Although in the popular mind Galileo is remembered chiefly as an astronomer,
however, the science of mechanics and dynamics pretty much owe their existence to his
findings. Before he was twenty, observation of the oscillations of a swinging lamp in the
cathedral of Pisa led him to the discovery of the isochronism of the pendulum, which
theory he utilized fifty years later in the construction of an astronomical clock. In 1588, an
essay on the center of gravity in solids obtained for him the title of the Archimedes of his
time, and secured him a teaching spot in the University of Pisa. During the years
immediately following, taking advantage of the celebrated leaning tower, he laid the
foundation experimentally of the theory of falling bodies and demonstrated the falsity of
the peripatetic maxim, which is that an objects rate of descent is proportional to its weight.
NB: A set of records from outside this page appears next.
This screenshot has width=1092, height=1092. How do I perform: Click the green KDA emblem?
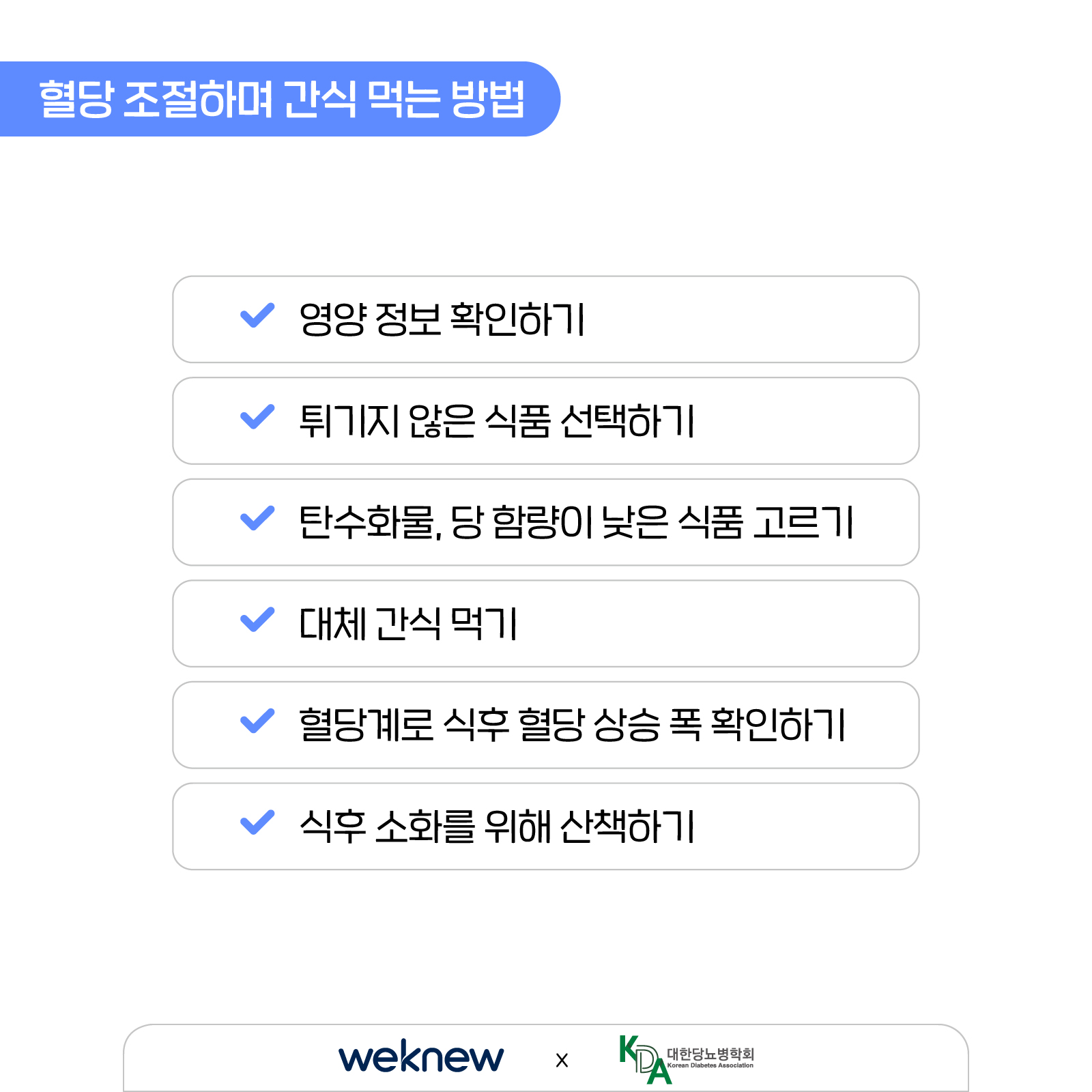coord(643,1060)
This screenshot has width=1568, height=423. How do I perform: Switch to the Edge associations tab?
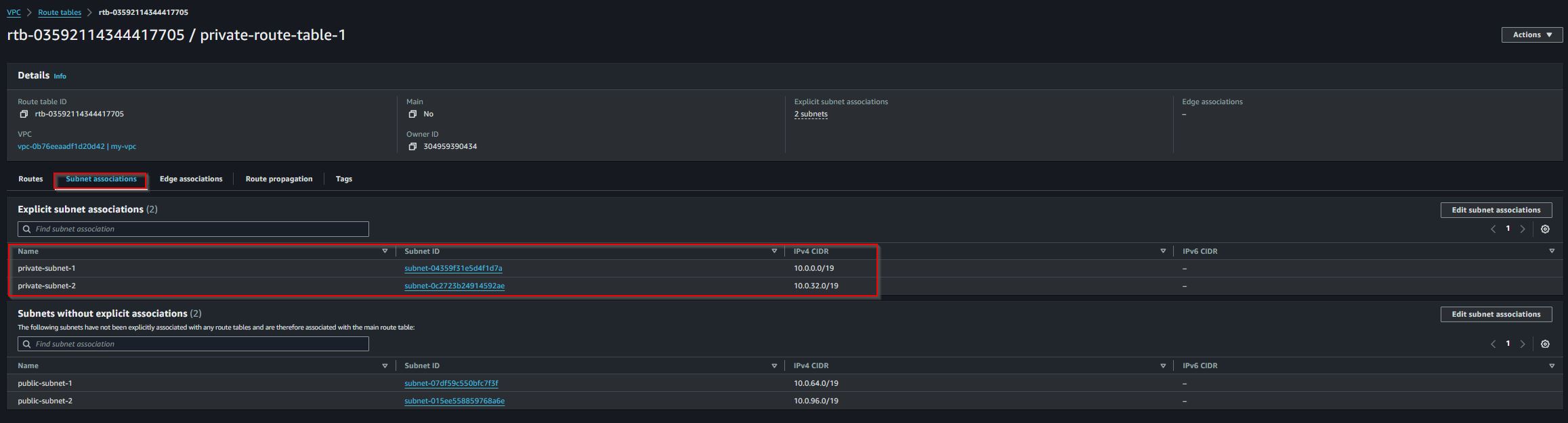191,179
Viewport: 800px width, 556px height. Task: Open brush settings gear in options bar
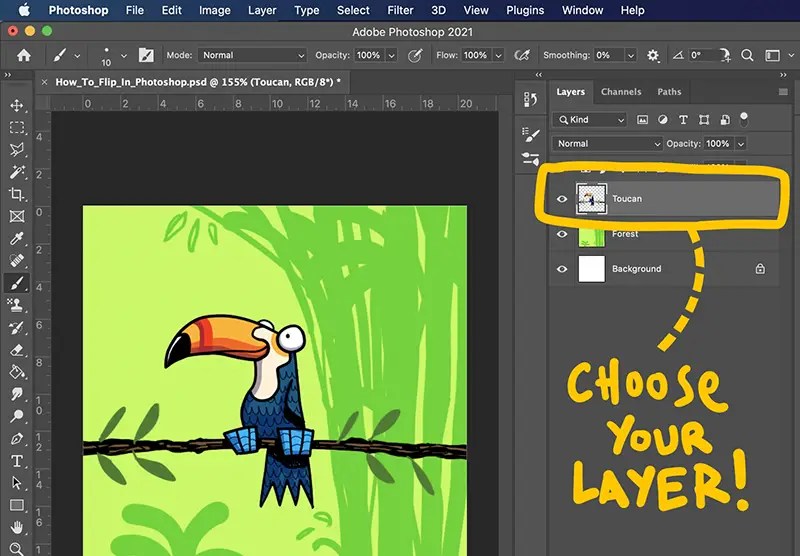point(653,56)
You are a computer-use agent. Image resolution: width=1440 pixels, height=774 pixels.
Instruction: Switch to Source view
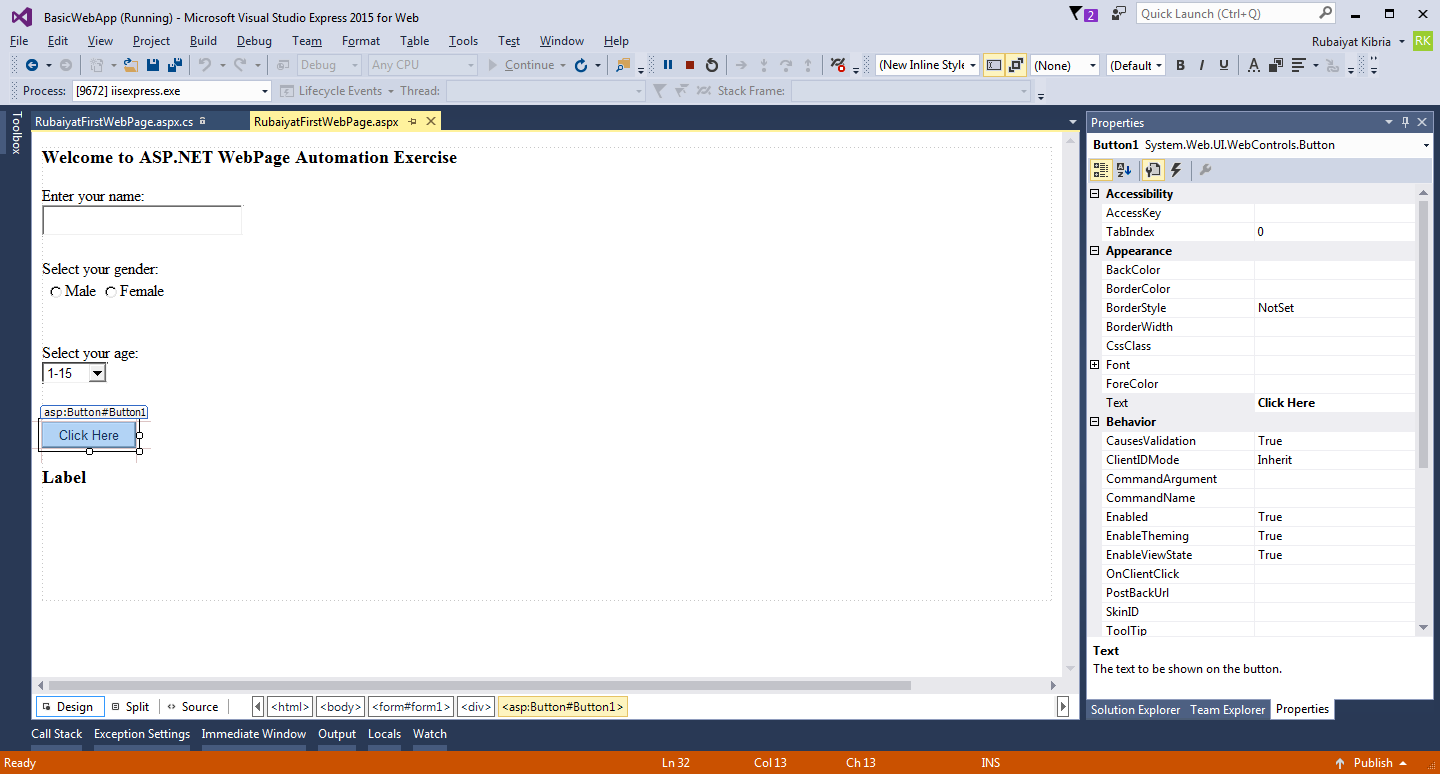(x=192, y=707)
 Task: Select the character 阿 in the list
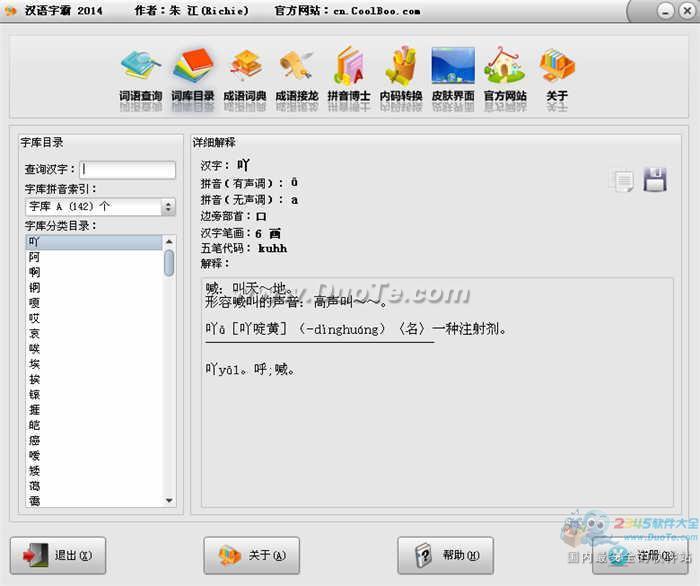pyautogui.click(x=35, y=257)
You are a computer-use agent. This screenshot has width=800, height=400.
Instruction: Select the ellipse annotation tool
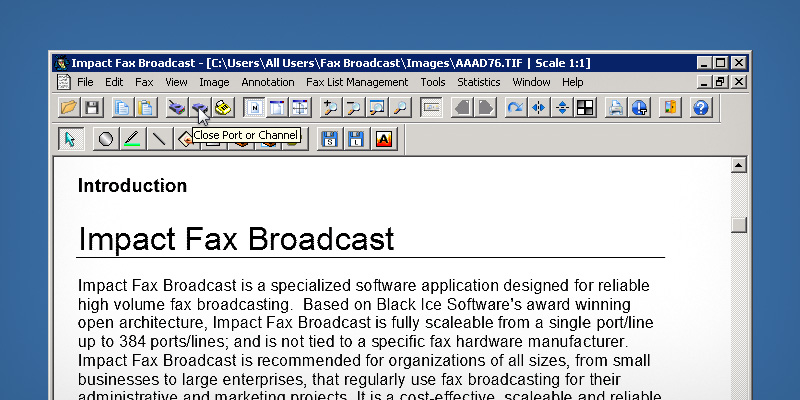pyautogui.click(x=105, y=139)
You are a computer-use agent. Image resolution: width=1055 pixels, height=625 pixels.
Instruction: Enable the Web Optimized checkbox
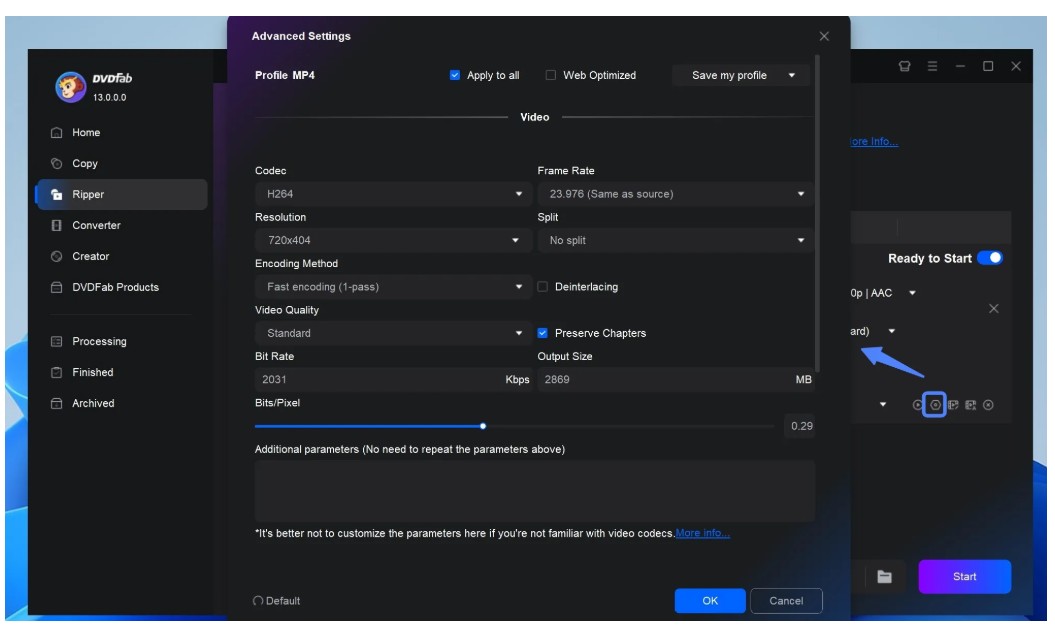550,75
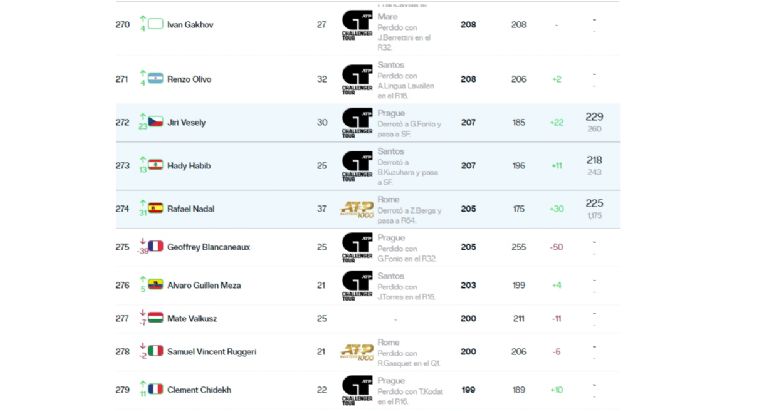Click the French flag next to Clement Chidekh

[x=155, y=389]
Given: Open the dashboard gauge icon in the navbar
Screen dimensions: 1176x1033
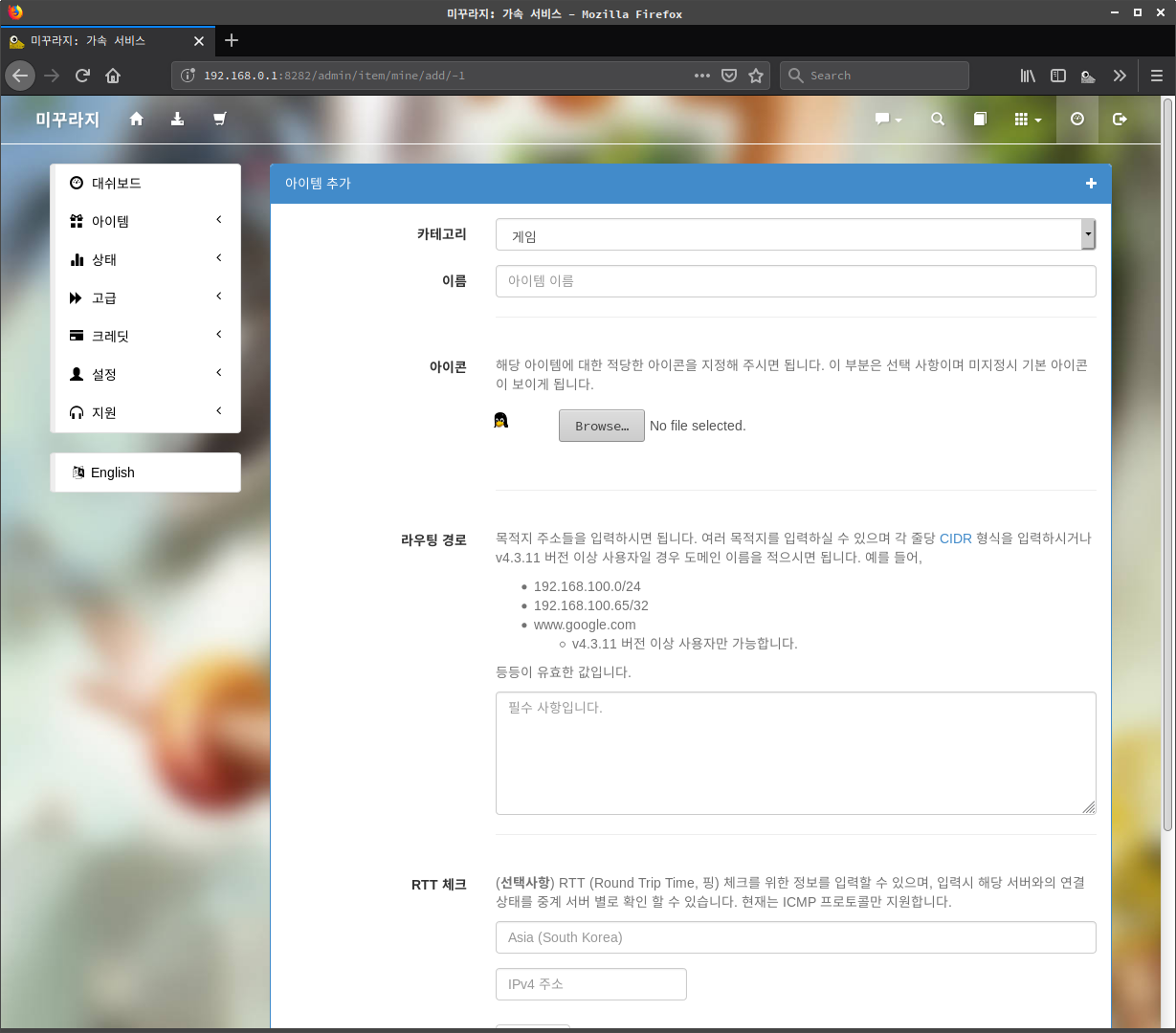Looking at the screenshot, I should (1077, 119).
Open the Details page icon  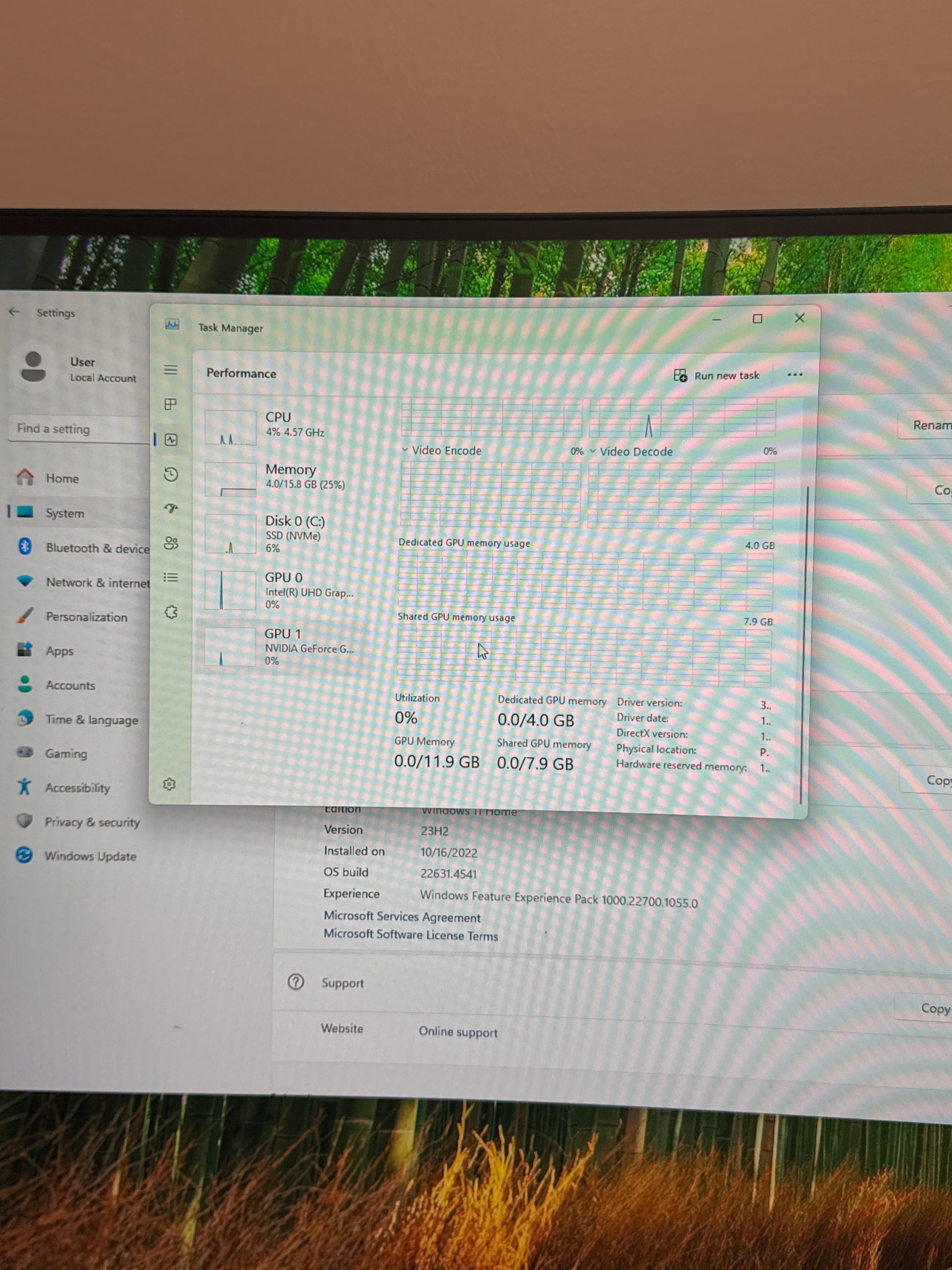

When he challenged this it made all of the followers of Aristotle extremely angry, they
would not except the fact that their leader could have been wrong. Galileo, in result of
this and other troubles, found it prudent to quit Pisa and move to Florence, the original
home of his family. In Florence he was nominated by the Venetian Senate in 1592 to the
chair of mathematics in the University of Padua, which he occupied for eighteen years,
with ever-increasing fame. After that he was appointed philosopher and mathematician to
the Grand Duke of Tuscany. During the whole of this period, and to the close of his life,
his investigation of Nature, in all her fields, was never stopped. Following up his
experiments at Pisa with others upon inclined planes, Galileo established the laws of falling
bodies as they are still formulated. He likewise demonstrated the laws of projectiles, and
largely anticipated the laws of motion as finally established by Newton. In statics, he gave
the first direct and satisfactory demonstration of the laws of equilibrium and the principle
of virtual velocities. In hydrostatics, he set forth the true principle of flotation. He invented
a thermometer, though a defective one, but he did not, as is sometimes claimed for him,
invent the microscope.
Though, as has been said, it is by his astronomical discoveries that he is most
widely remembered, it is not these that constitute his most substantial title to fame. In this
connection, his greatest achievement was undoubtedly his virtual invention of the
telescope. Hearing early in 1609 that a Dutch optician, named Lippershey, had produced
an instrument by which the apparent size of remote objects was magnified, Galileo at once
realized the principle by which such a result could alone be attained, and, after a single
night devoted to consideration of the laws of refraction, he succeeded in constructing a
telescope which magnified three times, its magnifying power being soon increased to
thirty-two. This instrument being provided and turned towards the heavens, the
discoveries, which have made Galileo famous, were bound at once to follow, though
undoubtedly he was quick to grasp their full significance. The moon was shown not to be,
as the old astronomy taught, a smooth and perfect sphere, of different nature to the earth,
but to possess hills and valleys and other features resembling those of our own globe.
The planet Jupiter was found to have satellites, thus displaying a solar system in miniature,
and supporting the doctrine of Copernicus. It had been argued against the said system
that, if it were true, the inferior planets, Venus and Mercury, between the earth and the
sun, should in the course of their revolution exhibit phases like those of the moon, and,
these being invisible to the naked eye, Copernicus had to change the false explanation that
these planets were transparent and the sun's rays passed through them. But with his
telescope Galileo found that Venus did actually exhibit the desired phases, and the
objection was thus turned into an argument for Copernicanism.